■ About this exercise:
List every Bible passage that the Bible-reading blog excerpt below cites by book and chapter.

■ Source document:

# # # # #

These men had been living their lives in the highly educated religious elite leadership. They were supposed to stand for God. Instead of rejoicing that God was at work through this prophet and this man before them had been healed, they wanted to kill the threat to their way of doing business.

And that theme seems to run through Luke 6. The sermon on the plain was likely a sermon that Jesus repeated often, hence the similarities to the more well-known Sermon on the Mount: Blessed are the poor. Woe to the rich. Love your enemies because anyone can love folks they like. Don't judge the hearts of others. Work on yourself and your own heart. Forgive others. Show mercy. Take the log out of your own eye before you go looking at specks in other's eyes.

A shot at folks who want to call a Sabbath foot-fault when they're guilty of not showing love and mercy and forgiveness, maybe?

And that's what runs through my brain today.

A tree will bear fruit. The fruit-making stuff deep inside of a tree will eventually run from the roots through the trunk to the branches to the orange or apple or whatever you see in front of you. Oranges or apples don't come through thorns bushes. Whatever is inside of you will have outward manifestations.

So, today, I'm thinking about ways to guard my heart and mind and working on me and "doing justice, loving mercy, and walking humbly with my God." Not managing my behavior so people will think I'm good.

And that difference is messy and staggering and freeing.

(Tomorrow's Reading: Luke 7-8)

Tuesday, January 18, 2011

Reading Through The Bible in 2011, Part 17

What I Read Today: Luke 4 & 5.

What Stood Out: Luke 4:1-2, " Then Jesus, full of the Holy Spirit, returned from the Jordan River and was led by the Spirit in the wilderness, where for forty days he endured temptations from the devil..."

Random Thoughts About What I Read:

We sat outside on the deck even though it was chilly and drizzling. Just pulled the chairs under the overhang of the dining hall's roof and had the conversation that is the staple of my life & ministry. It's a conversation I've had on ski lifts and beaches and after Sunday School in the youth room and over hamburgers at the fast food place and...


...let's just say that I'm a Starbucks Gold cardholder.

# # # # #

■ Excerpted data:
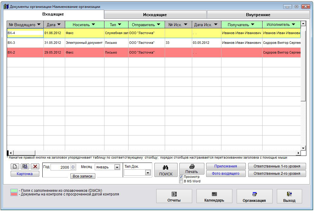This screenshot has height=211, width=314.
Task: Expand the Месяц month dropdown
Action: coord(117,167)
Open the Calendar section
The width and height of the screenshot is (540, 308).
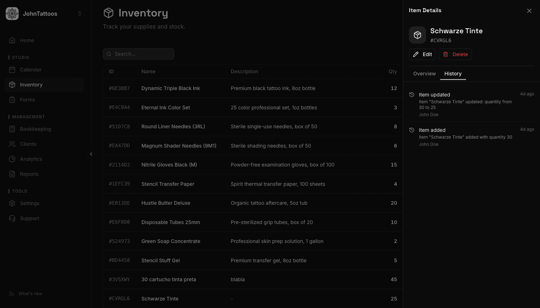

# # # # #

■ Solution:
- Luke 6
- Luke 7-8
- Luke 4 & 5
- Luke 4:1-2